(Item-finding rows)

>> Begin

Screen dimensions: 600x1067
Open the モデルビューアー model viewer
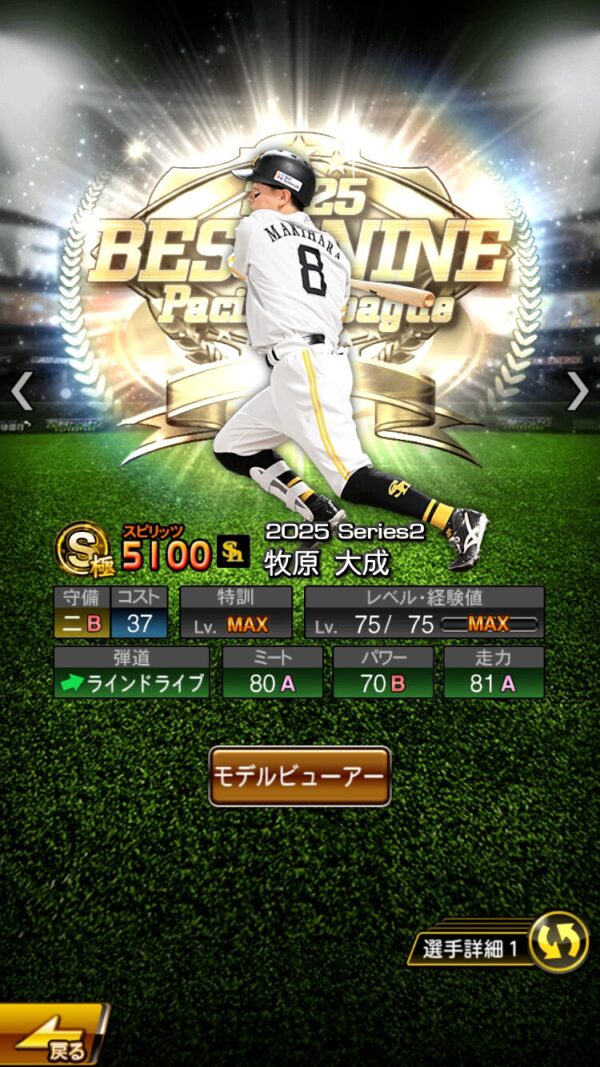tap(299, 776)
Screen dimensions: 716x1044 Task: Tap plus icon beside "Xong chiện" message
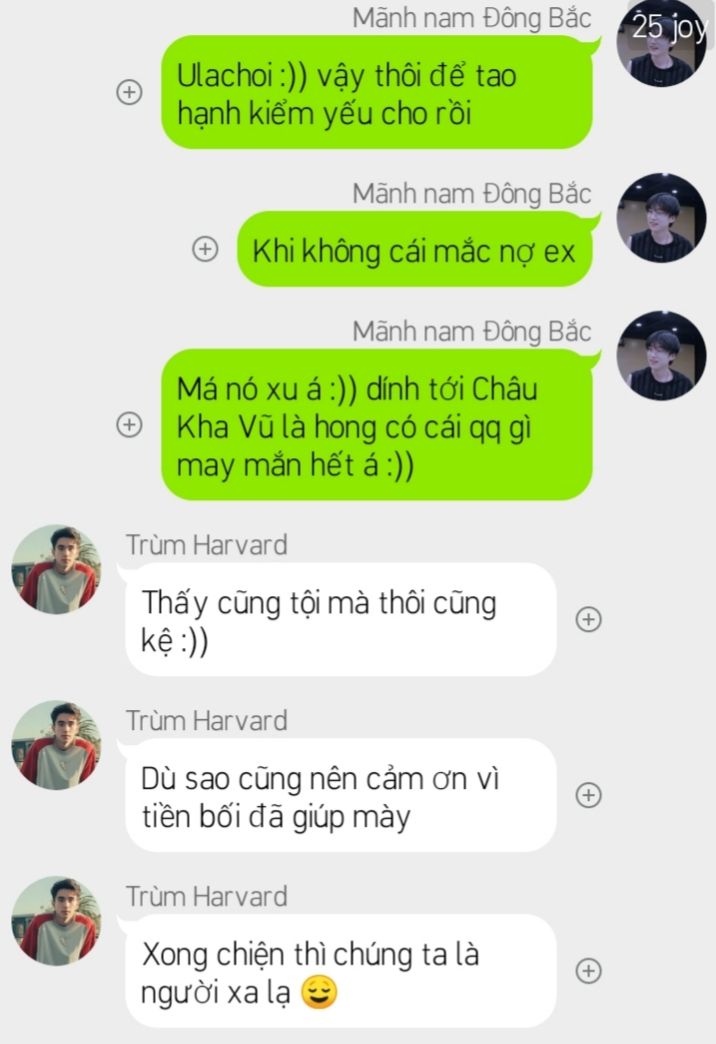point(590,970)
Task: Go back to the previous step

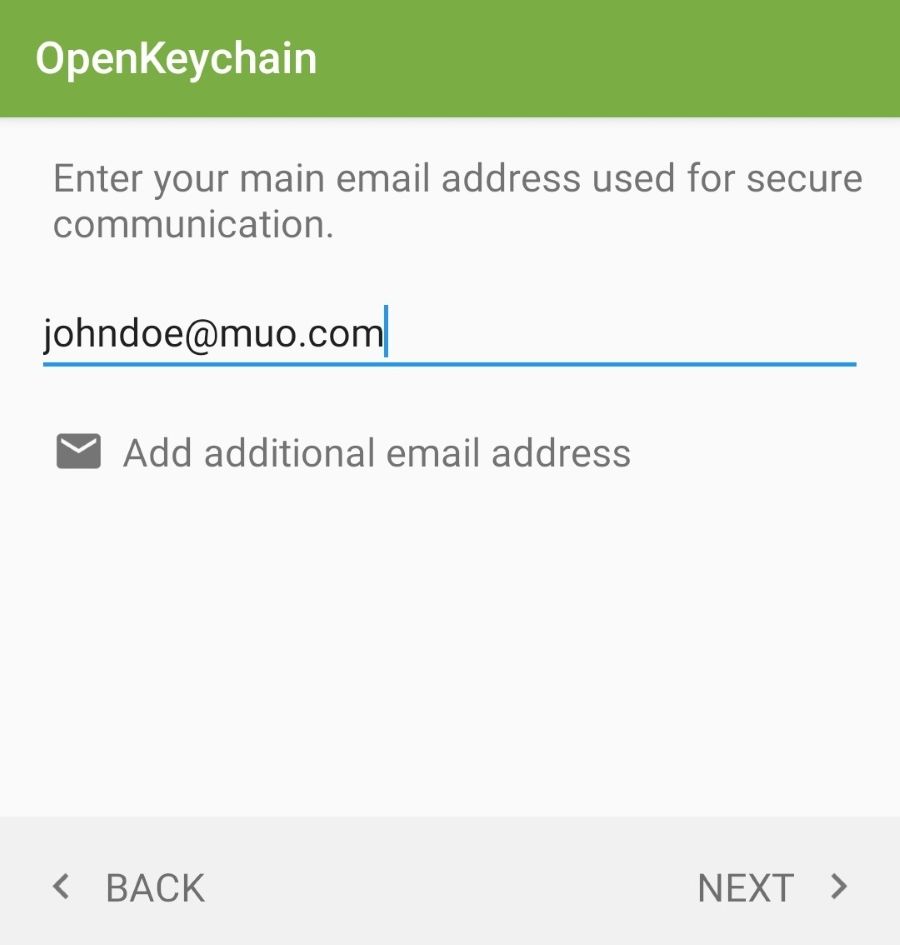Action: [129, 887]

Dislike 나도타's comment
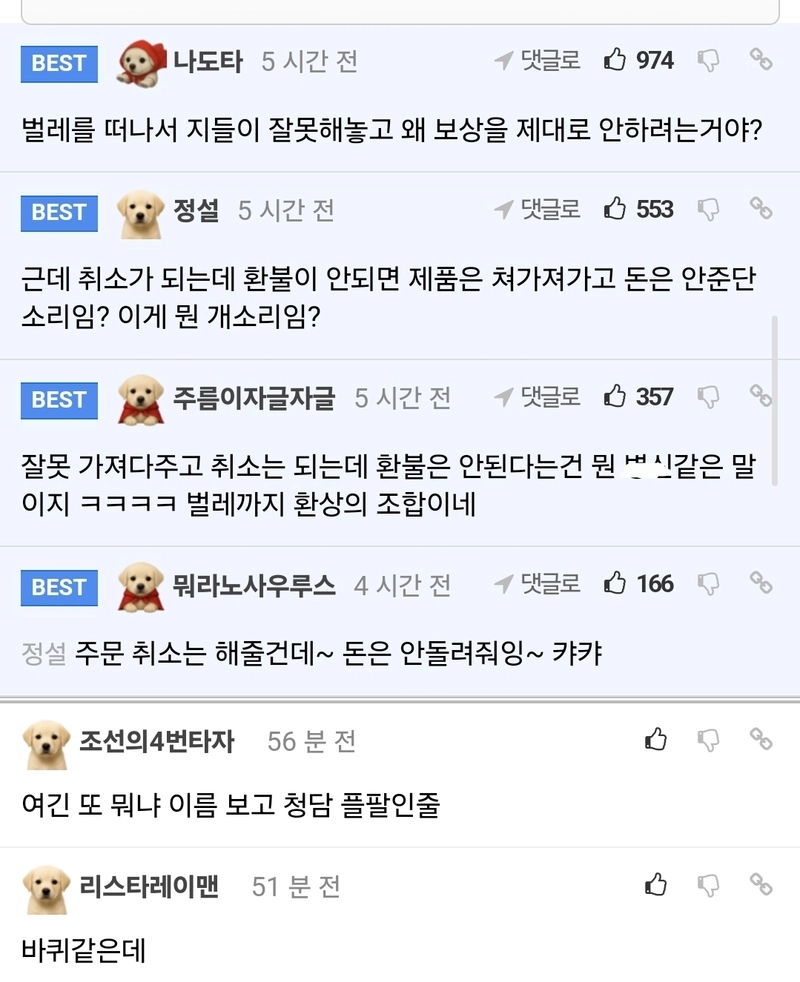(x=708, y=60)
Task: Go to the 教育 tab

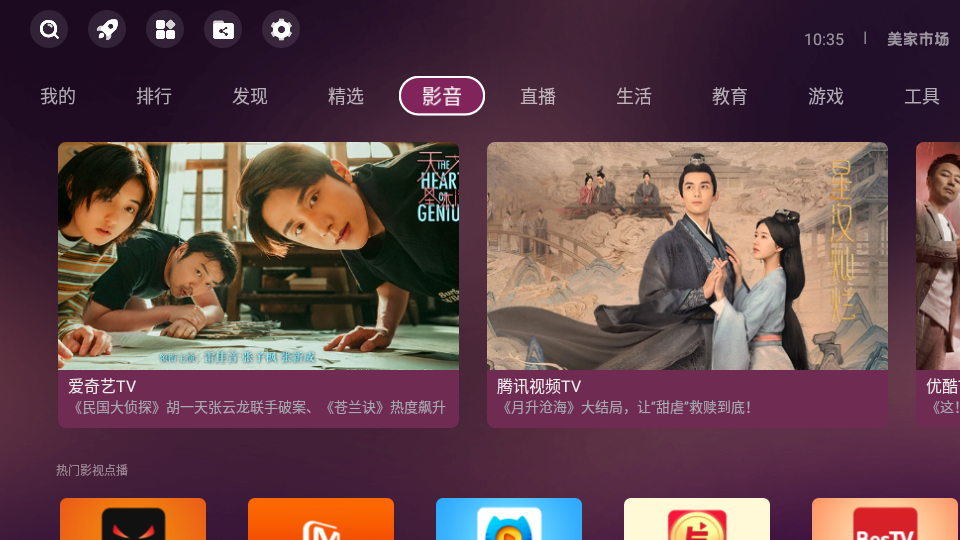Action: [730, 96]
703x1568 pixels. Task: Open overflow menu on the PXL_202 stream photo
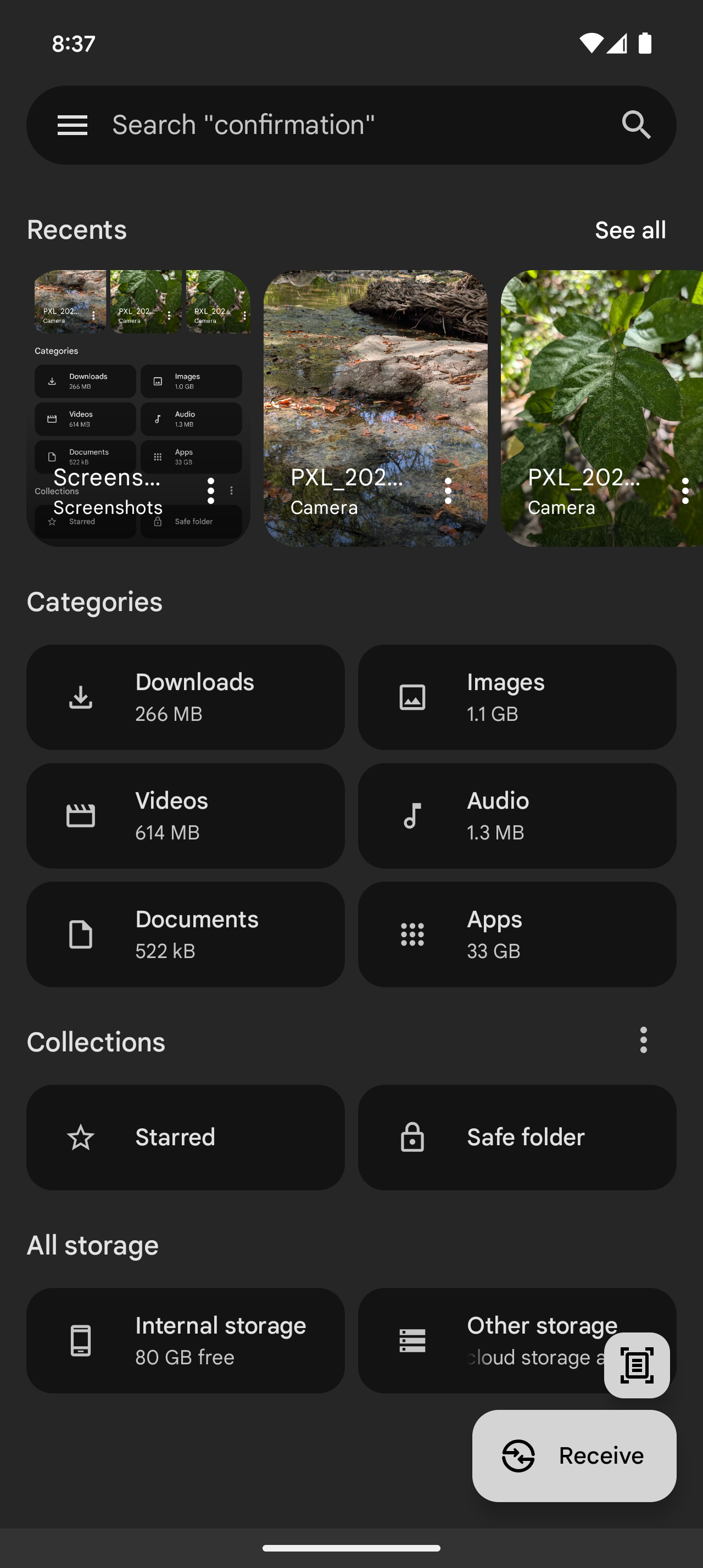(x=448, y=491)
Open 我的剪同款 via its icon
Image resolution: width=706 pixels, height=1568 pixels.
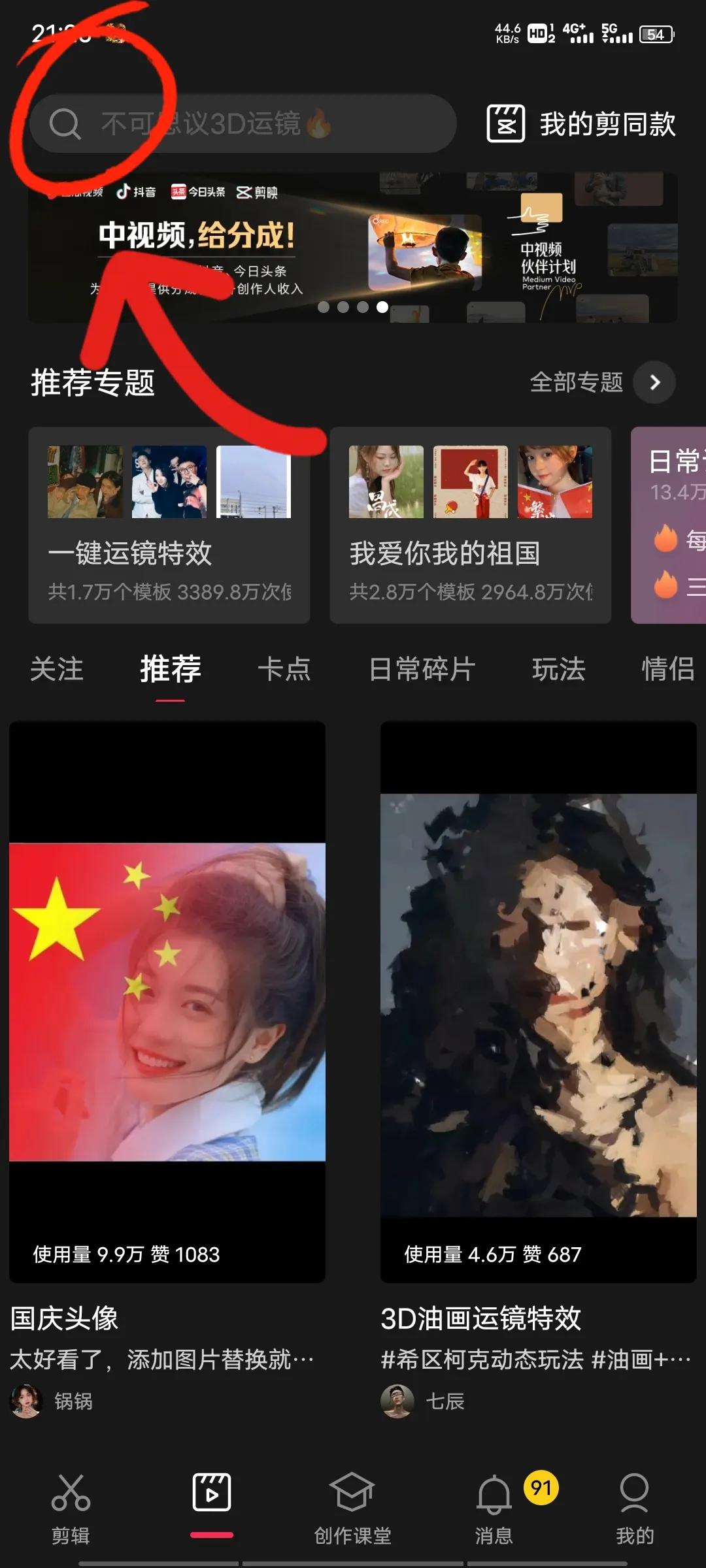point(507,124)
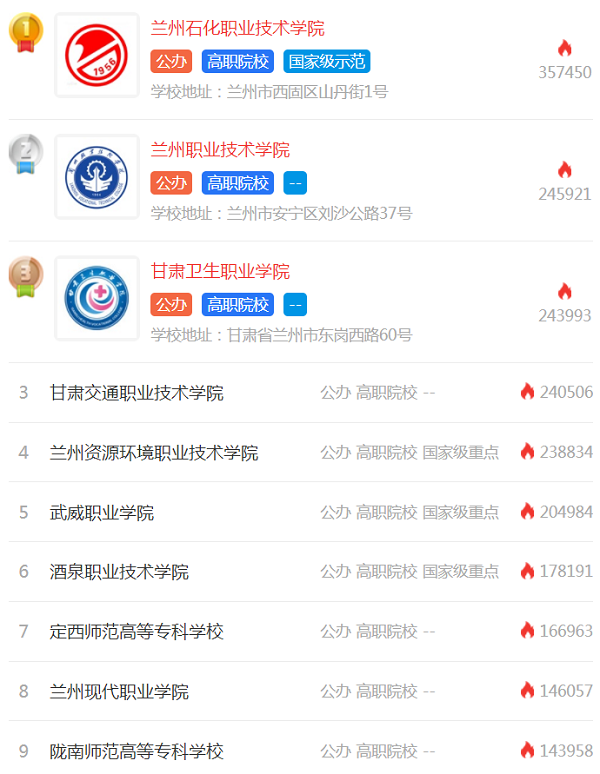Tap the 兰州石化职业技术学院 logo thumbnail
Screen dimensions: 600x774
(97, 55)
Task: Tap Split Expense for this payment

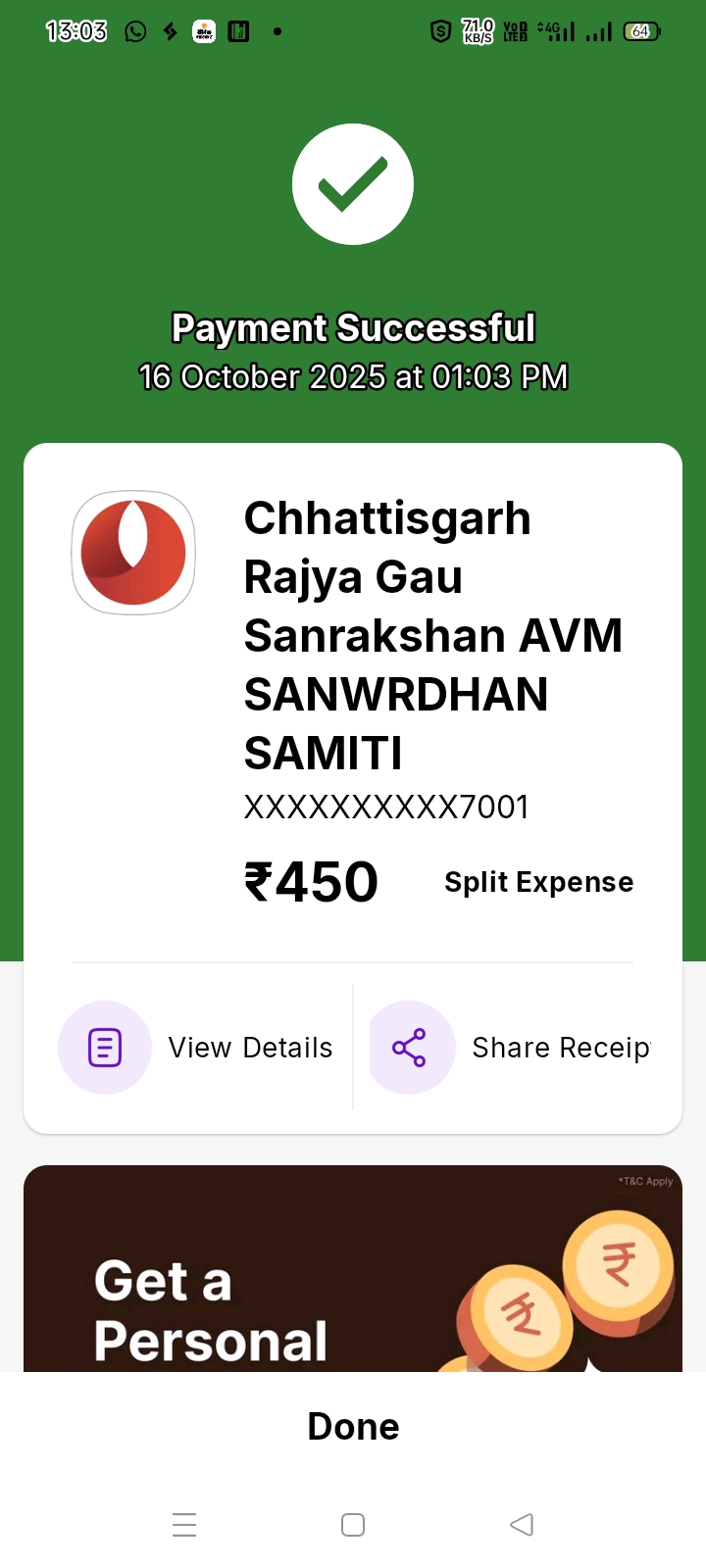Action: click(538, 882)
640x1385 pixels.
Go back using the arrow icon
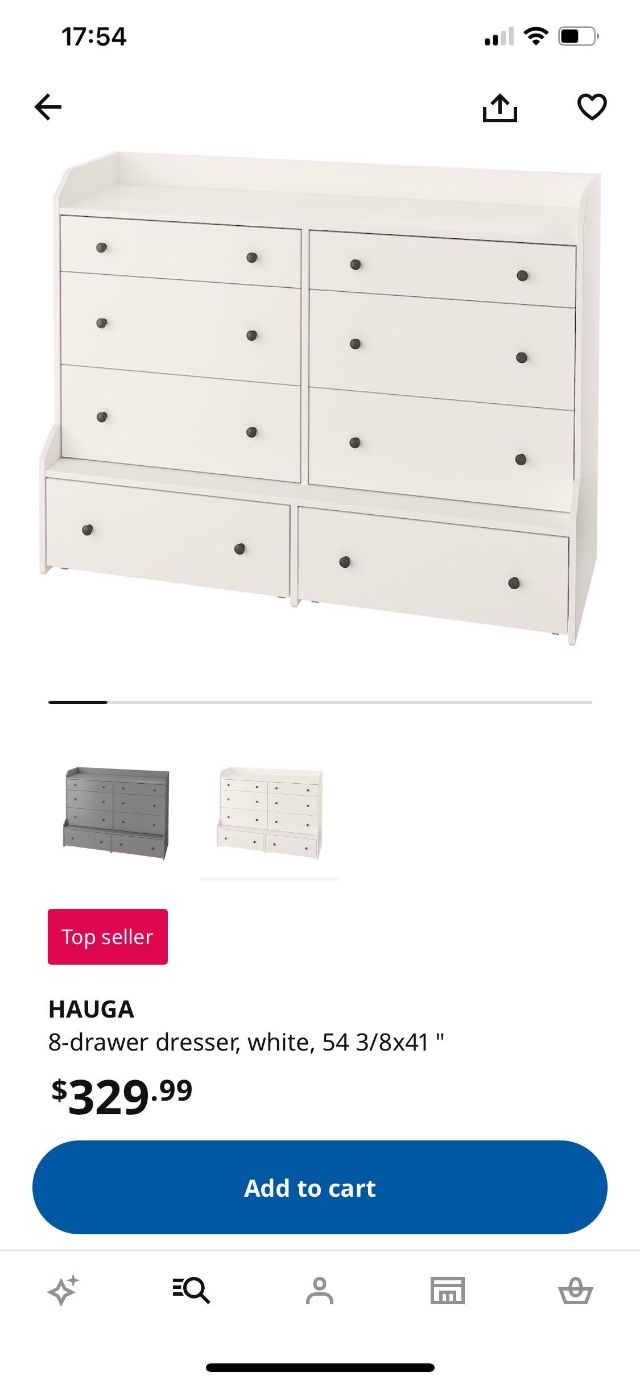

>> End

> [Short task]
Rename "Task" to "Instruction" throughout all the rows above and write them out again with nothing else altered. Omit the pictures from your answer.

> [Complete output]
Screen dimensions: 600x1067
Open the モデルビューアー model viewer
tap(299, 776)
Screen dimensions: 716x1044 Instruction: Tap plus icon beside "Xong chiện" message
point(590,970)
Instruction: Go back to the previous step

Action: [129, 887]

Dislike 나도타's comment
(x=708, y=60)
Instruction: Go to the 教育 tab

Action: [730, 96]
703x1568 pixels. Instruction: Open overflow menu on the PXL_202 stream photo
(x=448, y=491)
Open 我的剪同款 via its icon
Image resolution: width=706 pixels, height=1568 pixels.
point(507,124)
Tap the 兰州石化职业技术学院 logo thumbnail
Screen dimensions: 600x774
(97, 55)
Instruction: Tap Split Expense for this payment

Action: click(538, 882)
640x1385 pixels.
Go back using the arrow icon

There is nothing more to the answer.